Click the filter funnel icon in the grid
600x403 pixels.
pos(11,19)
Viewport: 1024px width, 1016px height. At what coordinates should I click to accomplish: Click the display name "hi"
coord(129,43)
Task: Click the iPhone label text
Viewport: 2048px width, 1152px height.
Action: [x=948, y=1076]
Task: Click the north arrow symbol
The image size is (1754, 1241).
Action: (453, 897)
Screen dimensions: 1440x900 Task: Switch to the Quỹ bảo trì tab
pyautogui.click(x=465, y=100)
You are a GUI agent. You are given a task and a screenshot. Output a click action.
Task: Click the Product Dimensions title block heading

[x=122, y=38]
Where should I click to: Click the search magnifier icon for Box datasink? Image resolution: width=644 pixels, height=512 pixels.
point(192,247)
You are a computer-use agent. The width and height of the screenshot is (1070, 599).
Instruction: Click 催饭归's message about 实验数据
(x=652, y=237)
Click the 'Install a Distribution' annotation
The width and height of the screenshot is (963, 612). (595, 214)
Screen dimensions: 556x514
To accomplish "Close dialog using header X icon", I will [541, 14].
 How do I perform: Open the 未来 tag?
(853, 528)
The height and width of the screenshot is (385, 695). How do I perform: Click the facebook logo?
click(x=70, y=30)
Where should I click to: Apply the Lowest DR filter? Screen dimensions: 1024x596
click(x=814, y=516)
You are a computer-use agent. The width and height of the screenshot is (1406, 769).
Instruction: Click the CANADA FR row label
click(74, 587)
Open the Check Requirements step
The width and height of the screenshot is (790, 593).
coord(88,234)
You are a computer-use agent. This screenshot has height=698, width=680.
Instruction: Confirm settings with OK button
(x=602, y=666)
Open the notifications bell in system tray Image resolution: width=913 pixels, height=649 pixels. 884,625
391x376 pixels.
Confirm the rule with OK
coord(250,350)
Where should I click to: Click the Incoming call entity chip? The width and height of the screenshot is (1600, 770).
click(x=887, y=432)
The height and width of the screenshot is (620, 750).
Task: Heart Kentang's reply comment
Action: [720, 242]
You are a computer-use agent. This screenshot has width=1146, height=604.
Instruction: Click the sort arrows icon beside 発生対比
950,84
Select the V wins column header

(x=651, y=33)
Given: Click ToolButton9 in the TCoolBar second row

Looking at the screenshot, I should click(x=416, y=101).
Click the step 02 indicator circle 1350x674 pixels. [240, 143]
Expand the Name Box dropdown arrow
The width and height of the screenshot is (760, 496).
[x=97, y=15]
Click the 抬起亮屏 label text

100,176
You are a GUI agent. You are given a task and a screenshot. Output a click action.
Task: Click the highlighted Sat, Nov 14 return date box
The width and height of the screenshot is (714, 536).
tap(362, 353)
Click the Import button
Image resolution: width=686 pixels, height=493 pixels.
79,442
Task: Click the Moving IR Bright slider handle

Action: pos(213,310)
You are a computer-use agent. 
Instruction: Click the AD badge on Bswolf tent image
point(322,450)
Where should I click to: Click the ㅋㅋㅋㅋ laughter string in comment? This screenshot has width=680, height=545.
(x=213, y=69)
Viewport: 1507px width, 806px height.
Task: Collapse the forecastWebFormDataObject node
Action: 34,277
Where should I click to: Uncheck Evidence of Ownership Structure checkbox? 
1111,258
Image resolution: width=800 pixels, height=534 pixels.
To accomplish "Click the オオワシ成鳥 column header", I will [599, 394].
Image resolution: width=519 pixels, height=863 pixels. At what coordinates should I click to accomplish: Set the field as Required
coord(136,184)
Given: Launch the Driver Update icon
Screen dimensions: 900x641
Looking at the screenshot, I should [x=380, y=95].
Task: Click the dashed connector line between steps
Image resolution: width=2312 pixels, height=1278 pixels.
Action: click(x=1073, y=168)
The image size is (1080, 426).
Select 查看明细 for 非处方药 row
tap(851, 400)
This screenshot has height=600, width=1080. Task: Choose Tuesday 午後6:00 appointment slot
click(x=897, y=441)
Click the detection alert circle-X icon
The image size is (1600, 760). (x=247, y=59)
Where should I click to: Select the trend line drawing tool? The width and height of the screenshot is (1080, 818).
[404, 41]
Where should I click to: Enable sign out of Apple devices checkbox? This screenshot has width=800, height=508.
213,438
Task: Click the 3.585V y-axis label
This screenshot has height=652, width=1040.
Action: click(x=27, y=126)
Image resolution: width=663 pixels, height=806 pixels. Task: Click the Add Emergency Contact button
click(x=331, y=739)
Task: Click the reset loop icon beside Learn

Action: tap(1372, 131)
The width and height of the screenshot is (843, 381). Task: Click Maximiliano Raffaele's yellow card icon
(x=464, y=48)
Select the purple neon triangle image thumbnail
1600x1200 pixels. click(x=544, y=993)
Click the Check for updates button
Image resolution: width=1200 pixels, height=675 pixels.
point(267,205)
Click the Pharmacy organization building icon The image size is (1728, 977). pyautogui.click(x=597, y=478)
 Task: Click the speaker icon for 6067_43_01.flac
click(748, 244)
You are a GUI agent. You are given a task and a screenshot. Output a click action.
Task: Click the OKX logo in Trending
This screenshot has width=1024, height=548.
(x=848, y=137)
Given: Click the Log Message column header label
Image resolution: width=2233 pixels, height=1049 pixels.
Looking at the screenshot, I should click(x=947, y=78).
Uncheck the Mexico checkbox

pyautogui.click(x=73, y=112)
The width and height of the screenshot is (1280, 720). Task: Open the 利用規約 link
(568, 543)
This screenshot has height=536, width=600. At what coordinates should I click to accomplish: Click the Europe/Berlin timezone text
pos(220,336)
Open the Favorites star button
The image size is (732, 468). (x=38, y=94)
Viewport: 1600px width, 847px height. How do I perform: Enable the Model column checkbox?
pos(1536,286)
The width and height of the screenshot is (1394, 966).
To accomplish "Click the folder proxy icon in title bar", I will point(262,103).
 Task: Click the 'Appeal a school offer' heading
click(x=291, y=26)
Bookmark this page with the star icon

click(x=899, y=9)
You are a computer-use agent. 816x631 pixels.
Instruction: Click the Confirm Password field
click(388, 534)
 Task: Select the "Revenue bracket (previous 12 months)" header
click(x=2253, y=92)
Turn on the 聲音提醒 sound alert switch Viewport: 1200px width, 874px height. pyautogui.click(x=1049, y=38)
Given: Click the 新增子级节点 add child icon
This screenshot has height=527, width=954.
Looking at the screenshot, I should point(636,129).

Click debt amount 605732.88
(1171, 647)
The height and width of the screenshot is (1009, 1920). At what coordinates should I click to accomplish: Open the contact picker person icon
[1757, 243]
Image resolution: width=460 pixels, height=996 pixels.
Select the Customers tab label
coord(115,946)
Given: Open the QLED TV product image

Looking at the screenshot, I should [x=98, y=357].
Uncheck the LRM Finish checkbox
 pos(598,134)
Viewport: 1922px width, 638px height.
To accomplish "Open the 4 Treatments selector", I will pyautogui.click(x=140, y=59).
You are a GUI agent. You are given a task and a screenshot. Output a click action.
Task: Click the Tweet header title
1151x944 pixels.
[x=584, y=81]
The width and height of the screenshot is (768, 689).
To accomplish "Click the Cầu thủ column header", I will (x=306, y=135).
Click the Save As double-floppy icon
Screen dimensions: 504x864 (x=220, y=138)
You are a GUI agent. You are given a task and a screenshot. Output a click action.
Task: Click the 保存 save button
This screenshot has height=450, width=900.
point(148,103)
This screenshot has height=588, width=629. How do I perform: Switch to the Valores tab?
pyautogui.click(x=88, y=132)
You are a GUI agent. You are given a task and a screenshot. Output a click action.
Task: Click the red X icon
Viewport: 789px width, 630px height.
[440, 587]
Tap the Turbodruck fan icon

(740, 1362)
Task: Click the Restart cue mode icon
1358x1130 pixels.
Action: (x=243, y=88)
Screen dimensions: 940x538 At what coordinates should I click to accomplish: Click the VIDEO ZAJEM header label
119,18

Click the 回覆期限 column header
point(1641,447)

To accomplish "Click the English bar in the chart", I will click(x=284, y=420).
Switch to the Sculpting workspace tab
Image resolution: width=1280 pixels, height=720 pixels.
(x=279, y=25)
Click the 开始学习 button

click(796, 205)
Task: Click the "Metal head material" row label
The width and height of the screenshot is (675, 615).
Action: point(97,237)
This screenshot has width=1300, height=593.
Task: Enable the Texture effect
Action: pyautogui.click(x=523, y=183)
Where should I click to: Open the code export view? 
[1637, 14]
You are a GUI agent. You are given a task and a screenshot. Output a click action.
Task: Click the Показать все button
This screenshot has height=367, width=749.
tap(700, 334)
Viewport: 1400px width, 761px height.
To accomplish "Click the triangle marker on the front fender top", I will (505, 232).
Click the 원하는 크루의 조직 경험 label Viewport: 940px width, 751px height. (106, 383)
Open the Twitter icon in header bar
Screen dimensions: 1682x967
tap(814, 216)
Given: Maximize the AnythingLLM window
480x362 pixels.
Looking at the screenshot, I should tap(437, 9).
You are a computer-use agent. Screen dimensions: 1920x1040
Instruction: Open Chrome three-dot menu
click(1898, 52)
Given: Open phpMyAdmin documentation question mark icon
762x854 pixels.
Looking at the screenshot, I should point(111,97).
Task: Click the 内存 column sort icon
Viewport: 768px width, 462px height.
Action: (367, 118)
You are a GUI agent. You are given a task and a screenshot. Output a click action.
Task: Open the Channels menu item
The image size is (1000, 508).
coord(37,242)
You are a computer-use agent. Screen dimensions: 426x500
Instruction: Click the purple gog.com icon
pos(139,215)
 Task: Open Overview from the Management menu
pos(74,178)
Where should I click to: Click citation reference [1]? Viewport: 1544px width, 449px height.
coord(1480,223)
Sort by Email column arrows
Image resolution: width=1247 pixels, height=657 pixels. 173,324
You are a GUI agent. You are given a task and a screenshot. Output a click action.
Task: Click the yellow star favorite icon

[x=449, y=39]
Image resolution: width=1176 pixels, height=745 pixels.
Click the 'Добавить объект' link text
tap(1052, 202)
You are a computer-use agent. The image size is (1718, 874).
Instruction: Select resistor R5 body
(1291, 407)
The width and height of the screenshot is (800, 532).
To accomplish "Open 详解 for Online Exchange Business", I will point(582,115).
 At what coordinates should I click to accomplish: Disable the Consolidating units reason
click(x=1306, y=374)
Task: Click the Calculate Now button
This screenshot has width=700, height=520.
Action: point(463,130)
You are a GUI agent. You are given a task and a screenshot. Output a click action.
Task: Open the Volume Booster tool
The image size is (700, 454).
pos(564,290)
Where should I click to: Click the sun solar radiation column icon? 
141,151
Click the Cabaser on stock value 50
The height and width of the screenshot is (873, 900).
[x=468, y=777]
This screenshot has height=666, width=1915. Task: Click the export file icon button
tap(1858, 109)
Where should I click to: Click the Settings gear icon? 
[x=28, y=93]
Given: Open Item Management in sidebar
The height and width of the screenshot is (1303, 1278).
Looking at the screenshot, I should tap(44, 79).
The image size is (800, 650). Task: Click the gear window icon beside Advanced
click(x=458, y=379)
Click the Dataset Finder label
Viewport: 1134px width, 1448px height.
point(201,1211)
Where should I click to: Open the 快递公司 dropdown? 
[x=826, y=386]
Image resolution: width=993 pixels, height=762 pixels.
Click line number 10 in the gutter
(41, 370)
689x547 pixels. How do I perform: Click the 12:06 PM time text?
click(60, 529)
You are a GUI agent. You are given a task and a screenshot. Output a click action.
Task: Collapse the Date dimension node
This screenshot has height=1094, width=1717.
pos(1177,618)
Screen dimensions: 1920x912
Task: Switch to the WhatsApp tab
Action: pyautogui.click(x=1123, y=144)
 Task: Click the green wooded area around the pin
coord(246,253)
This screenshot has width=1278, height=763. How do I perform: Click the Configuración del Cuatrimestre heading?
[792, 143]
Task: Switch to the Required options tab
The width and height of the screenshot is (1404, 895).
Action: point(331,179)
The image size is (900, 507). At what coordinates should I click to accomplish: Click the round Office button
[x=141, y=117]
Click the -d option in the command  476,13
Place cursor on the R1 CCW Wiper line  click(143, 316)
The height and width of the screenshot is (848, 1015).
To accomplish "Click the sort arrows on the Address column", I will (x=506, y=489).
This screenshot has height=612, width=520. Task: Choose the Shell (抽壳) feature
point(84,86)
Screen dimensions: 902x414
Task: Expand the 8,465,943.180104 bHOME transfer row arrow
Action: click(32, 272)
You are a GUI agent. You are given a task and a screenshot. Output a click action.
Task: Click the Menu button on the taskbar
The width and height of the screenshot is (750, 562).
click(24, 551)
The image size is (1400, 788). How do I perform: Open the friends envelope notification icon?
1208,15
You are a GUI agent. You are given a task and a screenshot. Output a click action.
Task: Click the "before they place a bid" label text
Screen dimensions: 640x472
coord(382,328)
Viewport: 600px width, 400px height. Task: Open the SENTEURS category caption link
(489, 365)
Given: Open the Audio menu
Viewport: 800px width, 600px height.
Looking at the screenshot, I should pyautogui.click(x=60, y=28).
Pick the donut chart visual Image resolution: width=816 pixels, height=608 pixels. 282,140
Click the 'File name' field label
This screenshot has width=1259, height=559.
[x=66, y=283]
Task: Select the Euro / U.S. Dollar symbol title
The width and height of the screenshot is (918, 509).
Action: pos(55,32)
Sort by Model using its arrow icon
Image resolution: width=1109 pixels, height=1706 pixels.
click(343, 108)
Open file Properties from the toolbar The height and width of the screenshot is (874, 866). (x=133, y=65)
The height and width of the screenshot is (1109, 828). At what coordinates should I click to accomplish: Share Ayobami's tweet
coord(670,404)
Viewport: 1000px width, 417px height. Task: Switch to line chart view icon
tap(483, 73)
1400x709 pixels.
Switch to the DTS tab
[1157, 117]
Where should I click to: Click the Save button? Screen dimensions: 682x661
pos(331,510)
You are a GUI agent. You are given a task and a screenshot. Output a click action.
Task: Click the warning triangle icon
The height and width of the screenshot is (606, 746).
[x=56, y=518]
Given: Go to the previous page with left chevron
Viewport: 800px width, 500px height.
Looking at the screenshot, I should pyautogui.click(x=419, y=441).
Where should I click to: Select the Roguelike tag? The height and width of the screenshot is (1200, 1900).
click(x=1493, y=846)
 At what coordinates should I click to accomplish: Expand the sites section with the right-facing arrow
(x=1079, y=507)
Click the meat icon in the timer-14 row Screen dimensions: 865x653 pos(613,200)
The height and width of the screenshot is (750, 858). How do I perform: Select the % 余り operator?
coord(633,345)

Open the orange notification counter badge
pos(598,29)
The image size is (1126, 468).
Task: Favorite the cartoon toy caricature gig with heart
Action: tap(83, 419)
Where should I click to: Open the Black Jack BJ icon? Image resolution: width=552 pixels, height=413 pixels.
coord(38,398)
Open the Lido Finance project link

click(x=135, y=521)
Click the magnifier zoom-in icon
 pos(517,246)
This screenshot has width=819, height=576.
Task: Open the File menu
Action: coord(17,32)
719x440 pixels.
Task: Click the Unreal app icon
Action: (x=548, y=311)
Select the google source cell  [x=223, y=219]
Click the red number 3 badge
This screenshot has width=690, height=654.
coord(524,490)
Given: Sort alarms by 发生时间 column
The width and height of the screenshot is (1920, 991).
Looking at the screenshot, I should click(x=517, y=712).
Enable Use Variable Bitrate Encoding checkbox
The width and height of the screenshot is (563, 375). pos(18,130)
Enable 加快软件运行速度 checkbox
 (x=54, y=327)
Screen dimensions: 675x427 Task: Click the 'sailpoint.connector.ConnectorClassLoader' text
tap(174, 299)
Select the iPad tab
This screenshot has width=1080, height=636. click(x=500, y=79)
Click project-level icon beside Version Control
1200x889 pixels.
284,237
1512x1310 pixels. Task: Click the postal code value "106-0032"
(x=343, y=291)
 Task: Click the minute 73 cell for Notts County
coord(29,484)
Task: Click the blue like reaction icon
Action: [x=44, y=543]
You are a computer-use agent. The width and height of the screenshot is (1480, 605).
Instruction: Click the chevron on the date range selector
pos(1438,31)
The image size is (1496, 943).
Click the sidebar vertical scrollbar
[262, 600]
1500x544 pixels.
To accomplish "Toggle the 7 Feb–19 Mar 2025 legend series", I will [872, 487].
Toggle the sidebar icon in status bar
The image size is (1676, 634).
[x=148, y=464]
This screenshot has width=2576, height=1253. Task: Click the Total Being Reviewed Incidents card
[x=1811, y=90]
===============
_DIRECTIONS_.
Search the data above for the word "symbol", then gather each line in which it appears.

_YOUR SOLUTION_.
Task: Click the north arrow symbol
Task: Select the Euro / U.S. Dollar symbol title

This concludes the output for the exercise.